We are five people in the research team at niland. Our job is to create new deep neural network architectures and algorithms capable of analysing and understanding audio signals. Thanks to companies like Amazon, Google or IBM, we have access to an incredible amount of computational resources. We also have a lot of data from our selected partners with high quality human annotations. Having been doing this job for about 12 years now, I must say that niland lab is, by far, the best place I experienced for doing research in artificial intelligence.
A Machine Learning First Company
At Niland, we put machine learning at the core of everything we do. When we started the company back in 2013, we wanted to use machine learning to replace every existing recommendation system. We are still working on it, enabling machines to learn what I want to listen to, and not only playing with statistical laws to serve me tunes.
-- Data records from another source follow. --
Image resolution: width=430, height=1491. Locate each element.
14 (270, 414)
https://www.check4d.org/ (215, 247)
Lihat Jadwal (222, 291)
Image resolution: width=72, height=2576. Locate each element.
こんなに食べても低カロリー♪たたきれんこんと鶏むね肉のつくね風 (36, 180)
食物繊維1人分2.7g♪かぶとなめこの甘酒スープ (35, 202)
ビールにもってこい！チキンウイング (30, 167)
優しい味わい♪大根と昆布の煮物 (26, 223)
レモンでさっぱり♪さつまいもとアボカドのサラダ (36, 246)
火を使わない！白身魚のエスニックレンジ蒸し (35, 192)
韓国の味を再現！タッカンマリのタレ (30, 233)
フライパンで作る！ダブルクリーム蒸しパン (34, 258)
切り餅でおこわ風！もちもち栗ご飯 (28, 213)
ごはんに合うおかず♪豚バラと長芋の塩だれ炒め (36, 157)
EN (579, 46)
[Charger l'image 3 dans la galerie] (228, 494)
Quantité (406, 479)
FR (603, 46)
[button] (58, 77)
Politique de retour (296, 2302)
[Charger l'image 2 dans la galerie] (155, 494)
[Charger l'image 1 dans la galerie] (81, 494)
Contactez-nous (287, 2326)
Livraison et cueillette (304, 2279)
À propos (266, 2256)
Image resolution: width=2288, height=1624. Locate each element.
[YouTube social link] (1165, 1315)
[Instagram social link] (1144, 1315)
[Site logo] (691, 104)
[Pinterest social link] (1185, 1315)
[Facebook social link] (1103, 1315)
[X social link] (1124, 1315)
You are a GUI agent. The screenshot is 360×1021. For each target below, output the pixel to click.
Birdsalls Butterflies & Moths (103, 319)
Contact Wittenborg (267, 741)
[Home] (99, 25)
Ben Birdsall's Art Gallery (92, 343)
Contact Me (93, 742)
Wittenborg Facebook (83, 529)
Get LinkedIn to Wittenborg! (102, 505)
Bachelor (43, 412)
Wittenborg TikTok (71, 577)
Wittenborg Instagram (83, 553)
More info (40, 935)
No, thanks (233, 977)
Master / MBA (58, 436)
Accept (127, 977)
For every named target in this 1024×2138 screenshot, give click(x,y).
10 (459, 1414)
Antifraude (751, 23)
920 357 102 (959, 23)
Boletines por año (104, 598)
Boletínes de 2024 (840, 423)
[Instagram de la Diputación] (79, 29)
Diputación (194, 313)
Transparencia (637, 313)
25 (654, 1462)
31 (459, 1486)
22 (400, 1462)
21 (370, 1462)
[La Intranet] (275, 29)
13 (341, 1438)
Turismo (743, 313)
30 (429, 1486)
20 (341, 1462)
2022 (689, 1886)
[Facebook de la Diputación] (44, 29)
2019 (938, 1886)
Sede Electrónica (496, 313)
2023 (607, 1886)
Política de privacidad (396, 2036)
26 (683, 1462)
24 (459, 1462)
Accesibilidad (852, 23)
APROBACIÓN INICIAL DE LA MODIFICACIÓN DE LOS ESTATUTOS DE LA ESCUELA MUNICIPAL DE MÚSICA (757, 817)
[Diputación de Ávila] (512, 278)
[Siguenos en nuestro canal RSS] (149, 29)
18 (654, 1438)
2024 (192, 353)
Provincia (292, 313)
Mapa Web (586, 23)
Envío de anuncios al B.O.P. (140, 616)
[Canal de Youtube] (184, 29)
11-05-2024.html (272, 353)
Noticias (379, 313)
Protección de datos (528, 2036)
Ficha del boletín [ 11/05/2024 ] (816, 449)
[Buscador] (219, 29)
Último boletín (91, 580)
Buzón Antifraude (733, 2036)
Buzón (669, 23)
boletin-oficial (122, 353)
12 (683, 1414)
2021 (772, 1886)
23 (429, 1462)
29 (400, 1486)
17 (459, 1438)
In our quest for the perfect Music Perception Engine, we needed to position the research team as close as possible to our clients (Music Companies : labels, production libraries & streaming services).
Understanding our clients’ business problems is key to assure the success of our product. Therefore, we needed to create and define clear indicators to measure our performance and how these indicators answered a clear business need. As a small team with a high goal (teaching machines to understand music is not an easy task), we also needed to make the most of our key assets: Niland’s people. We wanted to design the company in a way that product & core research work together, iterating altogether through a virtuous loop. Having worked for years in academic labs, we knew which pitfalls we wanted to avoid.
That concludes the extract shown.